A A549 cells were treated with erastin [10 µM] for the indicated time, lyzed and subjected to Western blotting. B schematic illustration of experimental setup in (C, D). C, D A549 cells were pre-treated with Mdivi-1 [75 µM] for 24 h followed by additional treatment with erastin [10 µM] for the indicated time points followed by immunoprecipitation of Drp1 and C GTPase activity assay with one part and D Western blotting of another part. E Confocal images of A549 labeled with Mitotracker [150 nM] and co-stained with Drp1-Antibody, ±erastin treatment [10 µM] for the indicated time points. Scale bar, 10 µm. F quantification of colocalization of Drp1 and mitochondria using Pearson’s coefficient. Images were analyzed using ImageJ and Jacob Plugin. Pearson’s coefficient values are plotted. Every dot represents a single cell quantified. G representative immunoblots of isolated mitochondria and their respective cytosolic fraction of A549 cells after treatment with erastin [10 µM] for the indicated time points. Images are representatives of at least three independent experiments. Data represent means from three independent experiments ±STDEV. Ordinary one-way ANOVA + multiple comparisons test. ****p < 0.0001, ***p < 0.001, **p < 0.01, *p < 0.05.

Fig. 4. Mitochondrial Drp1 recruitment accelerates ferroptotic cell death.

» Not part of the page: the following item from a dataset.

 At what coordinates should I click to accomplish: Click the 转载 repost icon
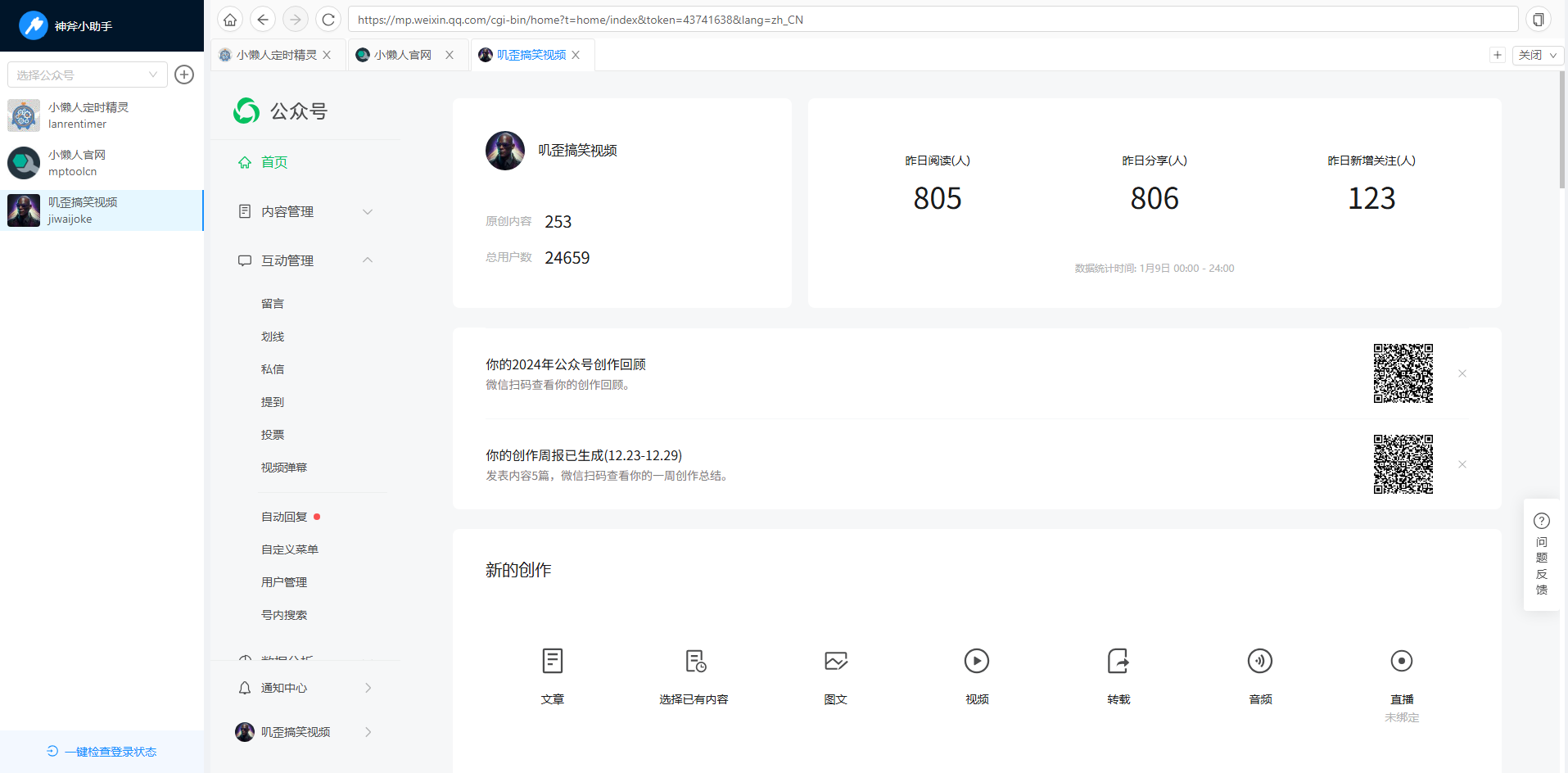[x=1118, y=661]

A A549 cells were subjected to mock or MiD49- and/or MiD51-targeting siRNAs for 72 h followed by erastin treatment [10 µM] for 24 h. Cell death was quantified by propidium iodide (PI) uptake and flow cytometry. B, C Representative Western blots are shown. Wild type and PGAM5^−/− HEK cells were subjected to (D) erastin [10 µM] or (E) cysteine starvation ± Fer-1 treatment [1 µM] for 24 h. Cell death was determined as in (A). F Wild type and PGAM5^−/− HEK cells or PGAM5^−/− HEK cells containing a doxycycline-inducible PGAM5-expression plasmid (WT or H105A) were subjected to doxycycline treatment [100 nM] for 24 h followed by erastin treatment [10 µM] for 24 h and cell death analysis using PI staining. G Time lapse live cell confocal images of wt and H drp1^−/− MEFs labeled with BODIPY-C11 [1 µM] and Mitotracker Deep Red [150 nM], and treated with RSL3 [4 µM]. Scale bar, 20 µm. The upper panel shows merged color channels: oxidized BODIPY-C11 in green and non-oxidized BODIPY-C11 in red. The lower panel displays Mitotracker Deep red fluorescence and bright field images of the equatorial focus plane. I Quantification of the oxidation ratio (Bodipy^ox/(Bodipy^ox+ Bodipy^red)) in wt (n = 10 cells) and drp1^−/− MEFs (n = 16 cells), scatter box plot displays the interquartile range (IQR) and median oxidation ratio. Points beyond 1.5 times IQR are considered outliers. Values in (a, d–f) represent the mean of three independent experiments each performed at least in duplicates ± STDEV. Statistical test: Two-way ANOVA + Tukey’s multiple comparison test. ****p < 0.0001, ***p < 0.001, **p < 0.01, *p < 0.05.